How do numpy's in-place operations (e.g. `+=`) work?

Solution 1:

The first thing you need to realise is that a += x doesn't map exactly to a.__iadd__(x), instead it maps to a = a.__iadd__(x). Notice that the documentation specifically says that in-place operators return their result, and this doesn't have to be self (although in practice, it usually is). This means a[i] += x trivially maps to:

a.__setitem__(i, a.__getitem__(i).__iadd__(x))

So, the addition technically happens in-place, but only on a temporary object. There is still potentially one less temporary object created than if it called __add__, though.

Solution 2:

Actually that has nothing to do with numpy. There is no "set/getitem in-place" in python, these things are equivalent to a[indices] = a[indices] + x. Knowing that, it becomes pretty obvious what is going on. (EDIT: As lvc writes, actually the right hand side is in place, so that it is a[indices] = (a[indices] += x) if that was legal syntax, that has largly the same effect though)

Of course a += x actually is in-place, by mapping a to the np.add out argument.

It has been discussed before and numpy cannot do anything about it as such. Though there is an idea to have a np.add.at(array, index_expression, x) to at least allow such operations.

Solution 3:

I don't know what's going on under the hood, but in-place operations on items in NumPy arrays and in Python lists will return the same reference, which IMO can lead to confusing results when passed into a function.

Start with Python

>>> a = [1, 2, 3]
>>> b = a
>>> a is b
True
>>> id(a[2])
12345
>>> id(b[2])
12345

... where 12345 is a unique id for the location of the value at a[2] in memory, which is the same as b[2].
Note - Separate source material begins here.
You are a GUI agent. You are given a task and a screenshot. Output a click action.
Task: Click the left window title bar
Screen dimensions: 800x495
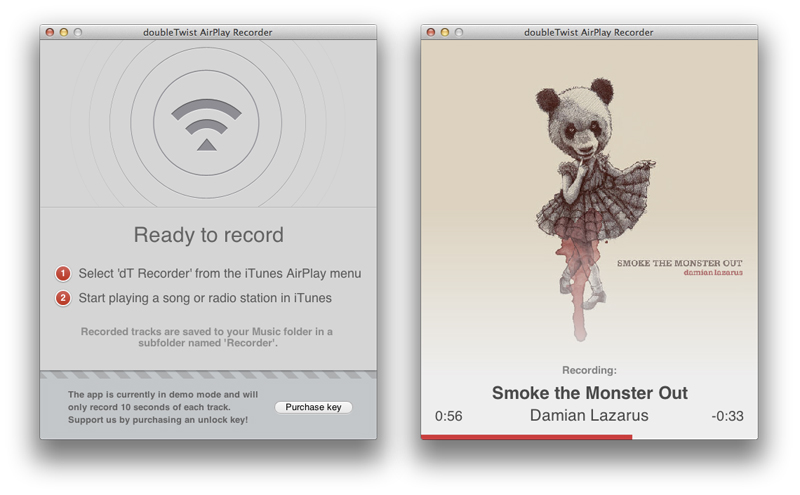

So a and b refer to the same list in memory. Now try in-place addition on an item in the list.

>>> a[2] += 4
>>> a
[1, 2, 7]
>>> b
[1, 2, 7]
>>> a is b
True
>>> id(a[2])
67890
>>> id(b[2])
67890

So in-place addition of the item in the list only changed the value of the item at index 2, but a and b still reference the same list, although the 3rd item in the list was reassigned to a new value, 7. The reassignment explains why if a = 4 and b = a were integers (or floats) instead of lists, then a += 1 would cause a to be reassigned, and then b and a would be different references. However, if list addition is called, eg: a += [5] for a and b referencing the same list, it does not reassign a; they will both be appended.

Now for NumPy

>>> import numpy as np
>>> a = np.array([1, 2, 3], float)
>>> b = a
>>> a is b
True

Again these are the same reference, and in-place operators seem have the same effect as for list in Python:

>>> a += 4
>>> a
array([ 5.,  6.,  7.])
>>> b
array([ 5.,  6.,  7.])

In place addition of an ndarray updates the reference. This is not the same as calling numpy.add which creates a copy in a new reference.

>>> a = a + 4
>>> a
array([  9.,  10.,  11.])
>>> b
array([ 5.,  6.,  7.])

In-place operations on borrowed references

I think the danger here is if the reference is passed to a different scope.

>>> def f(x):
...     x += 4
...     return x

The argument reference to x is passed into the scope of f which does not make a copy and in fact changes the value at that reference and passes it back.

>>> f(a)
array([ 13.,  14.,  15.])
>>> f(a)
array([ 17.,  18.,  19.])
>>> f(a)
array([ 21.,  22.,  23.])
>>> f(a)
array([ 25.,  26.,  27.])

The same would be true for a Python list as well:

>>> def f(x, y):
...     x += [y]

>>> a = [1, 2, 3]
>>> b = a
>>> f(a, 5)
>>> a
[1, 2, 3, 5]
>>> b
[1, 2, 3, 5]

IMO this can be confusing and sometimes difficult to debug, so I try to only use in-place operators on references that belong to the current scope, and I try be careful of borrowed references.

Solution 4:

As Ivc explains, there is no in-place item add method, so under the hood it uses __getitem__, then __iadd__, then __setitem__. Here's a way to empirically observe that behavior:

import numpy

class A(numpy.ndarray):
    def __getitem__(self, *args, **kwargs):
        print("getitem")
        return numpy.ndarray.__getitem__(self, *args, **kwargs)
    def __setitem__(self, *args, **kwargs):
        print("setitem")
        return numpy.ndarray.__setitem__(self, *args, **kwargs)
    def __iadd__(self, *args, **kwargs):
        print("iadd")
        return numpy.ndarray.__iadd__(self, *args, **kwargs)

a = A([1,2,3])
print("about to increment a[0]")
a[0] += 1

It prints

about to increment a[0]
getitem
iadd
setitem